> [SUPPLIED PASSAGE]:
Luxembourg military uniforms consist of dress, service (or garrison) and field uniforms, often worn with a black beret. Dress uniforms are worn mostly on formal occasions, while service uniforms are worn for daily duty. Luxembourg Armed Forces uniforms consist of service and field attire for summer and winter, as well as a dress uniform and mess jacket for officers. The winter service dress uniform, of olive drab wool, consists of a single-breasted coat having patch pockets with flaps, a khaki shirt and tie, and trousers that are usually cuffless. The summer uniform is similar, but made of light tan material.

Combat uniforms use either a temperate or desert camouflage pattern resembling the Finnish M05 pattern. These patterns were adopted in 2010–11 to replace the U.S. Woodland pattern used since 1985.

== Grades ==

=== Officers ===
Those who have completed high school will enter a special thirteen-week basic training in the Army as warrant officers, then attend the military officer school for five years (normally in Brussels, Belgium), before becoming a lieutenant in the Luxembourg Armed Forces.

Aspiring officers are sent to the Belgian École Royale Militaire in Brussels, or the Ecole Spéciale Militaire de Saint-Cyr in France. After the first two years at these schools, officer-cadets receive the title of lieutenant.

[Saved data entries]
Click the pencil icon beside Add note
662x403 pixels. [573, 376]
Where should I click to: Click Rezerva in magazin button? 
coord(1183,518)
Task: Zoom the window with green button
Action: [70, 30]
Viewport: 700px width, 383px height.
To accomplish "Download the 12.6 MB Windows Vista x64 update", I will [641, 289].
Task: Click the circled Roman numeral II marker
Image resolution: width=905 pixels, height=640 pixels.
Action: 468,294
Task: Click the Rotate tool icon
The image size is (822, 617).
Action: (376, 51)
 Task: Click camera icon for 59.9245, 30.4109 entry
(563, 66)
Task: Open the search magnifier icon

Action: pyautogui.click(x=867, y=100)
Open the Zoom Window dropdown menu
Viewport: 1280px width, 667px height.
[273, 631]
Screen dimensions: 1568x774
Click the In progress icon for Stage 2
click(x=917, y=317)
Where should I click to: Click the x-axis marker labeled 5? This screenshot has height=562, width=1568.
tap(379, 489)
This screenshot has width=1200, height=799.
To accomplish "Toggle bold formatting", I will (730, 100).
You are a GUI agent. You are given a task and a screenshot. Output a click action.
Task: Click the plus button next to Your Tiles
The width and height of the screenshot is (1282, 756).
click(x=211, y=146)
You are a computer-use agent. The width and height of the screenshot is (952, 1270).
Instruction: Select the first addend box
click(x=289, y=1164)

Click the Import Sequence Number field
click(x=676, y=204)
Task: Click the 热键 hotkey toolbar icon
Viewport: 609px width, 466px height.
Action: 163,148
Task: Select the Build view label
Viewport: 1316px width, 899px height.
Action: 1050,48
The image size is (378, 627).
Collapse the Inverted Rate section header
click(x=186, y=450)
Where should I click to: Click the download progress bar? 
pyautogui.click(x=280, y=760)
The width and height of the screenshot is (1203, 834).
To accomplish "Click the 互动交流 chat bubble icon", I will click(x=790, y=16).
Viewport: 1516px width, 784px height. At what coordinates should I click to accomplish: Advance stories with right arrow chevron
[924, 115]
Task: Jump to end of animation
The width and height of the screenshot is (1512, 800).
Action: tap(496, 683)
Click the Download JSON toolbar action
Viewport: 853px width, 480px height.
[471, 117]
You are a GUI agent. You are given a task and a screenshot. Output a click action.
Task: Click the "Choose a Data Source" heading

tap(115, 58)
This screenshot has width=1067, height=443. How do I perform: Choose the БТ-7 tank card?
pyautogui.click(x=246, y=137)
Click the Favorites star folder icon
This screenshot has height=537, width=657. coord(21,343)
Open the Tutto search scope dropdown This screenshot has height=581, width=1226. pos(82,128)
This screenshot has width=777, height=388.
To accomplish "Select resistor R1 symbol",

> [BRIEF]: Copy the part of the passage on Luxembourg military uniforms between "Combat uniforms use" and "title of lieutenant.", inclusive. The rows are separate from the passage on Luxembourg military uniforms.

> [REPLY TO THE EXERCISE]:
Combat uniforms use either a temperate or desert camouflage pattern resembling the Finnish M05 pattern. These patterns were adopted in 2010–11 to replace the U.S. Woodland pattern used since 1985.

== Grades ==

=== Officers ===
Those who have completed high school will enter a special thirteen-week basic training in the Army as warrant officers, then attend the military officer school for five years (normally in Brussels, Belgium), before becoming a lieutenant in the Luxembourg Armed Forces.

Aspiring officers are sent to the Belgian École Royale Militaire in Brussels, or the Ecole Spéciale Militaire de Saint-Cyr in France. After the first two years at these schools, officer-cadets receive the title of lieutenant.